China’s National Offshore Oil Corporation – the country’s third largest oil company, will strengthen its alternative energy development activities by establishing a bio-diesel refining facility in southern China’s island province of Hainan by the end of the year.

The new facility will produce 50,000 tons of bio-diesel annually in its first phase and will initially be fed with palm oil sourced from Southeast Asia.

In the meantime, China National Petroleum Corporation, the country’s largest oil company, also plans to establish two sets of experimental bio-diesel production facilities. The company aims to construct one set of facilities in the city of Nanchong in Sichuan Province, which will be China’s first bio-fuel facility to begin operation when it comes online later this year.

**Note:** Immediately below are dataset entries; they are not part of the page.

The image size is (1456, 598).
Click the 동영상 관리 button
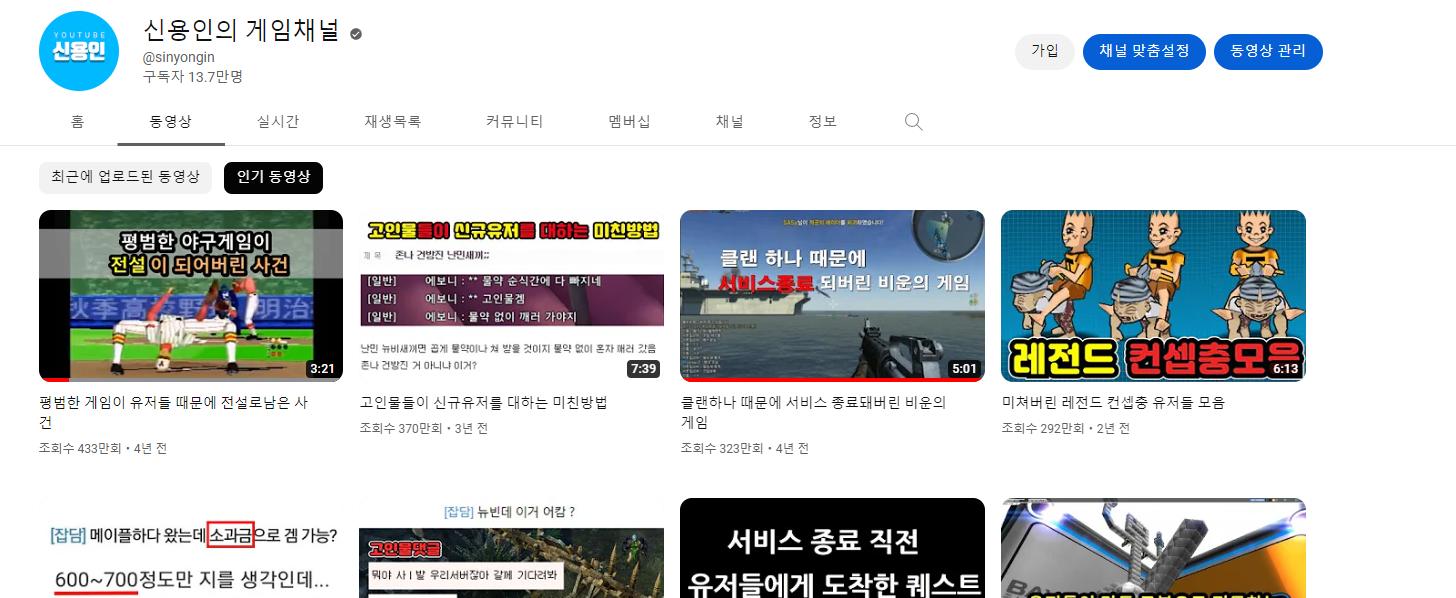click(1268, 51)
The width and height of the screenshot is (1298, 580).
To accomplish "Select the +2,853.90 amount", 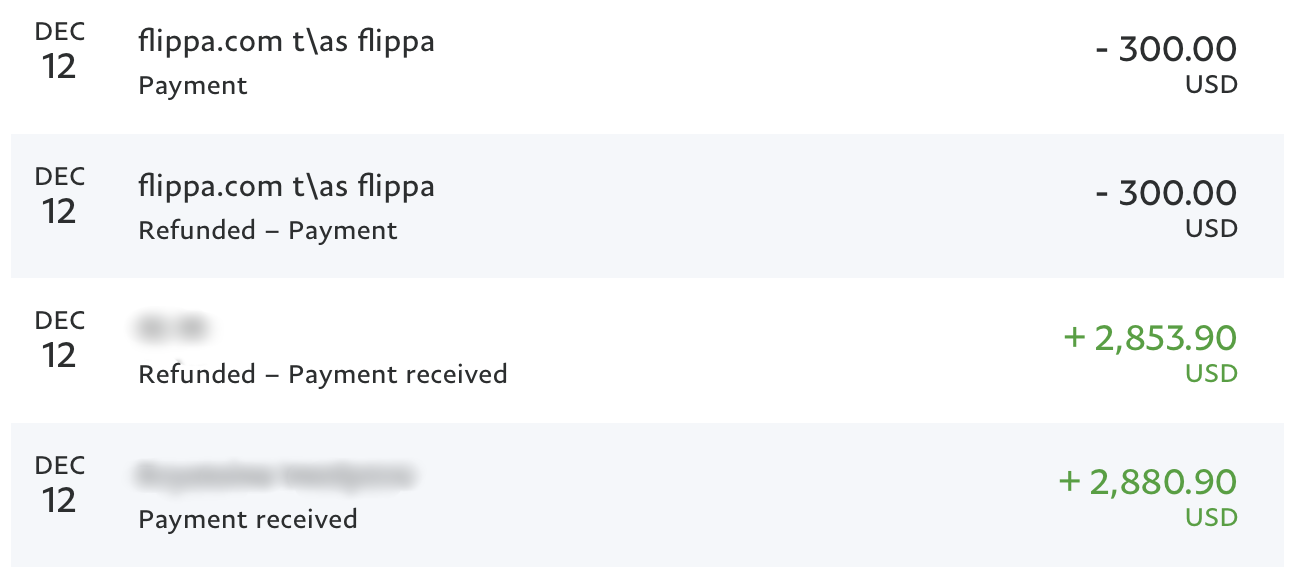I will [x=1150, y=338].
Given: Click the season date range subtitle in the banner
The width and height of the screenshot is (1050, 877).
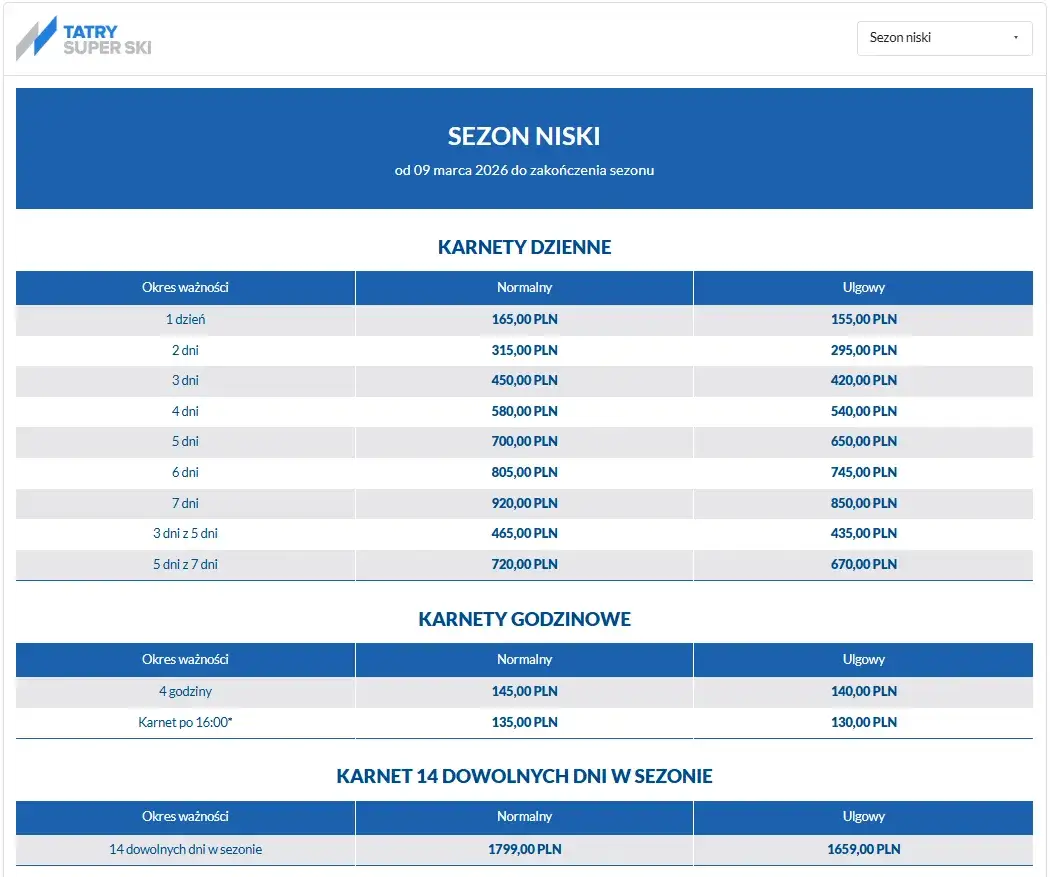Looking at the screenshot, I should pos(524,170).
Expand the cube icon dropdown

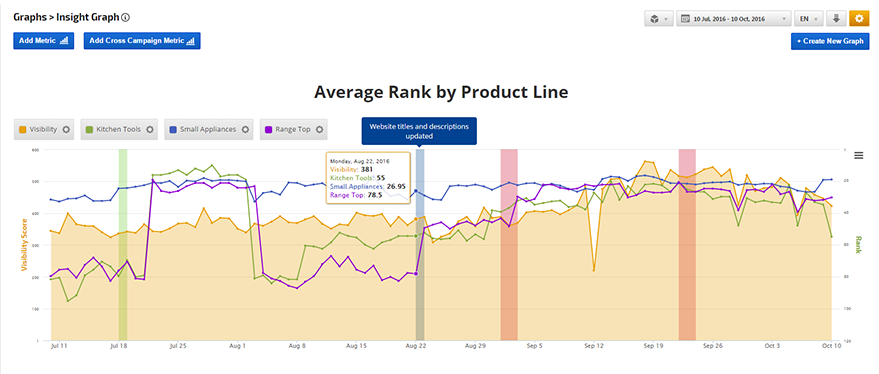click(x=659, y=19)
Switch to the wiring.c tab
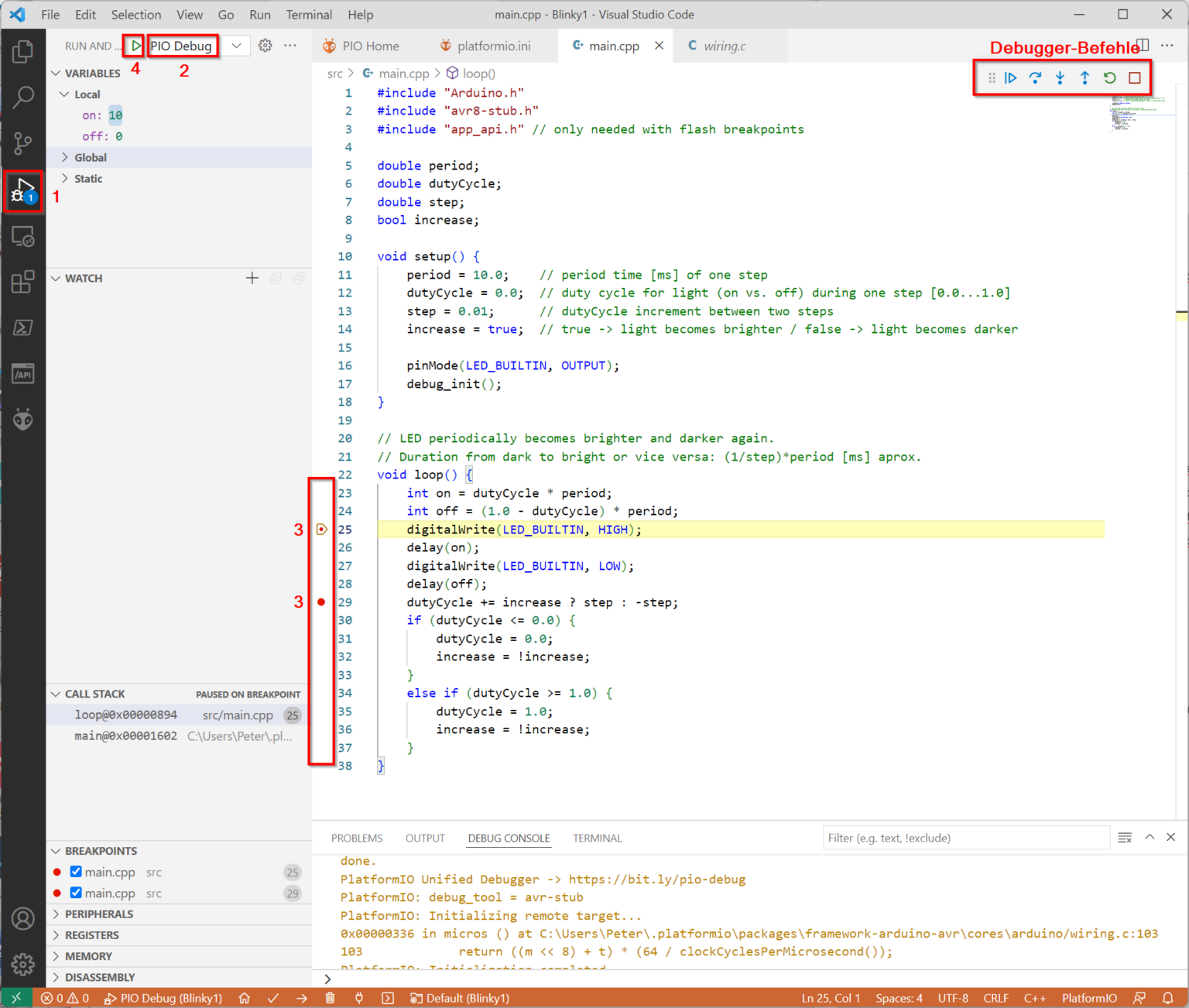The image size is (1189, 1008). [x=723, y=46]
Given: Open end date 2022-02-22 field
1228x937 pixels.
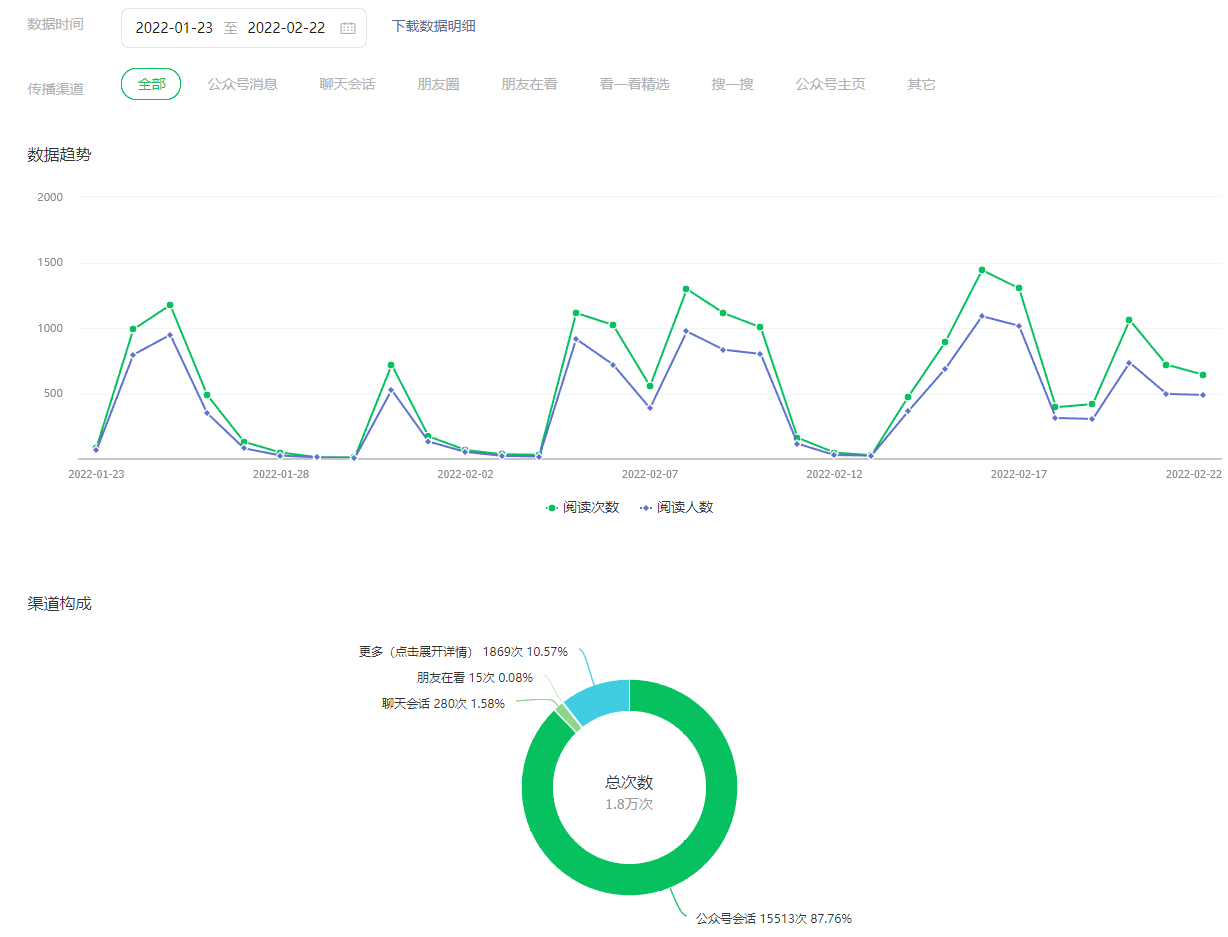Looking at the screenshot, I should 286,28.
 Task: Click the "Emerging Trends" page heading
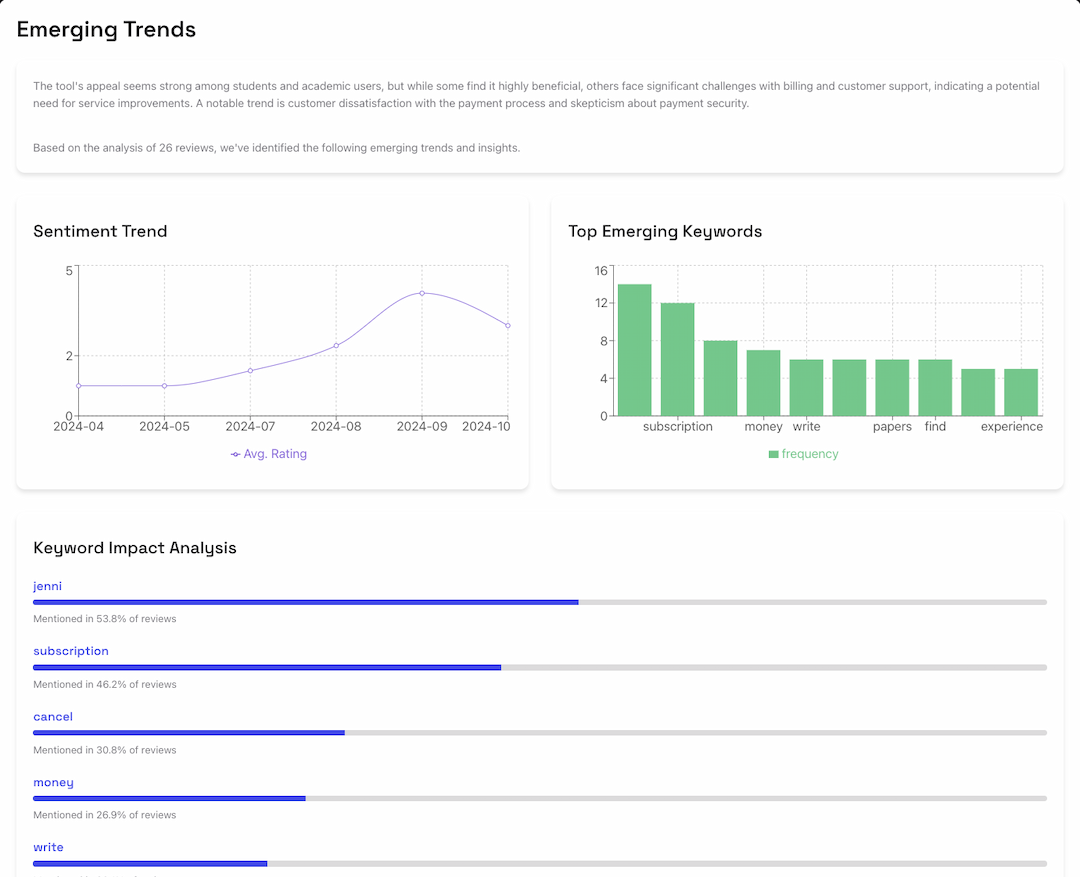[x=106, y=29]
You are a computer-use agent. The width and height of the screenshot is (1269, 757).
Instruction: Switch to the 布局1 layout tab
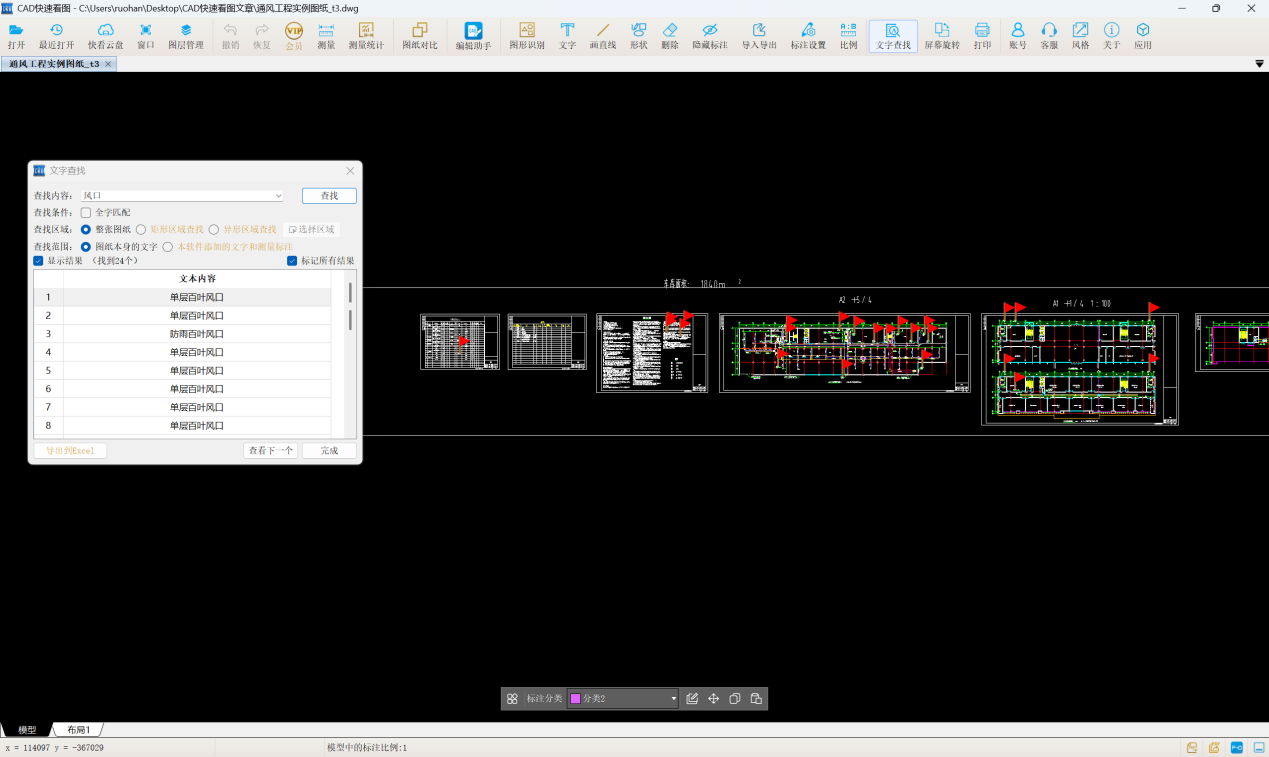pos(78,730)
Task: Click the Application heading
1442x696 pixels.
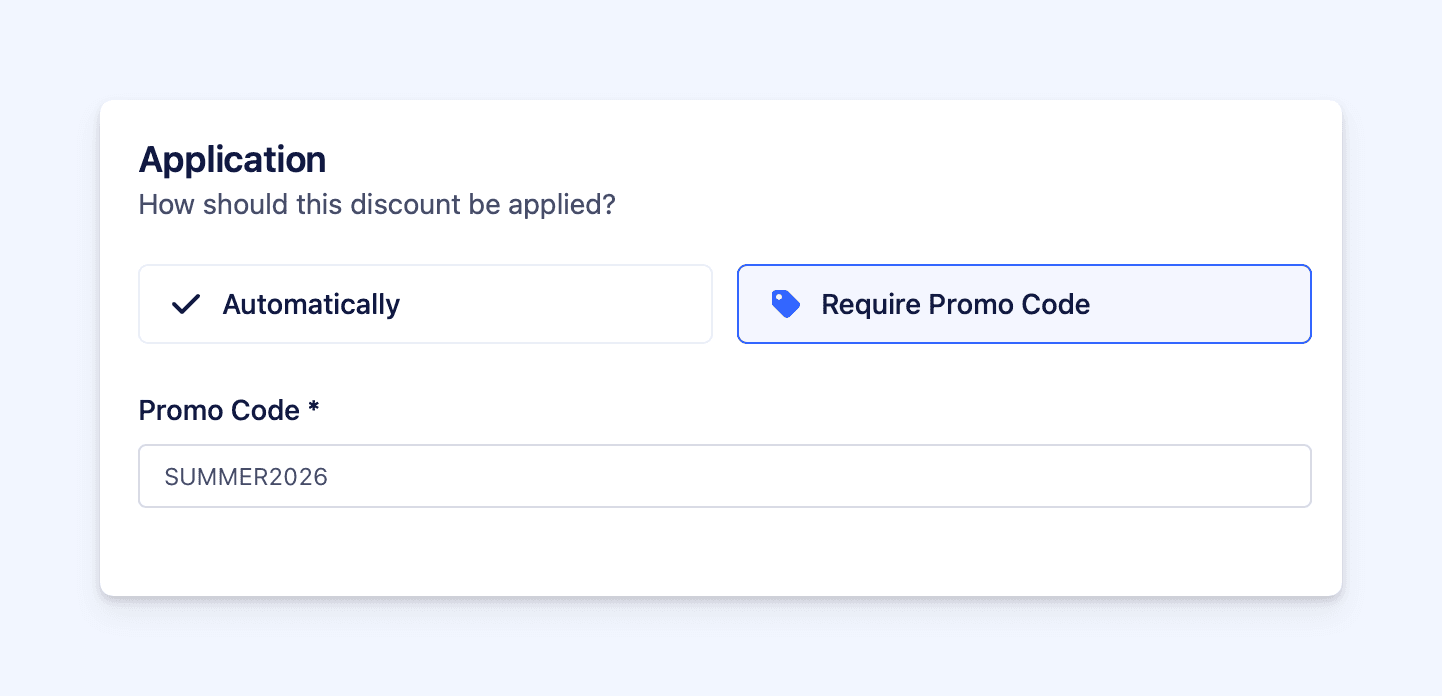Action: 232,160
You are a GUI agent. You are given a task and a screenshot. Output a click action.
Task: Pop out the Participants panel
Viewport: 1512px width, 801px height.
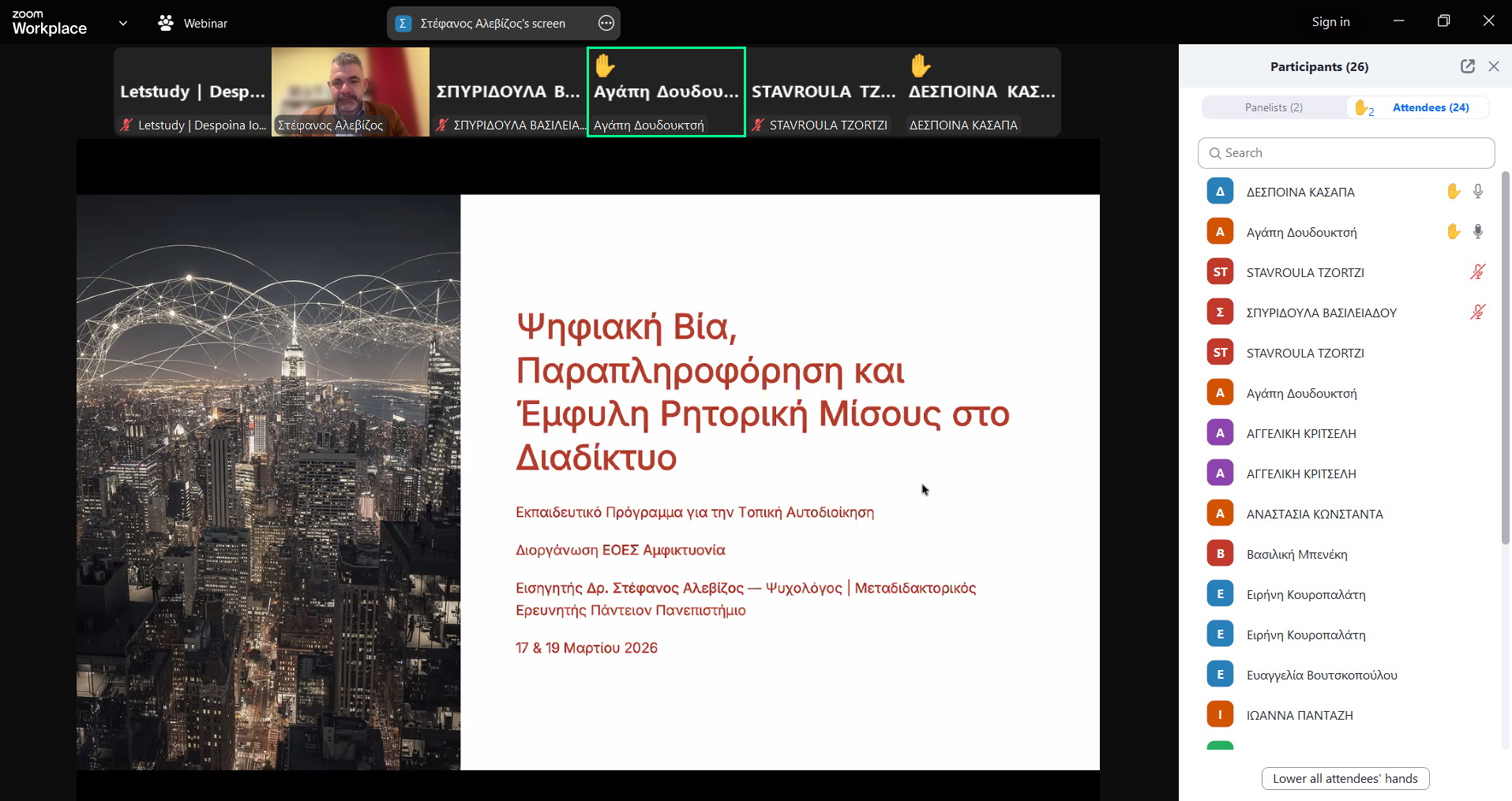click(x=1467, y=66)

China Petroleum & Chemical Corp (Sinopec), the country’s second largest oil company, also plans to build a facility capable of producing 100,000 tons of diesel annually in Sichuan’s Panzhihua, supported by the plantation of between 26,700 to 33,300 hectares of forests intended for use as raw material.

In total China aims to have bio-fuels account for 15 percent of its total transportation fuel consumption by 2020. By comparison, the European Union has set itself a target of 20 percent for the same period.

I wonder how sustainable the palm-oil is?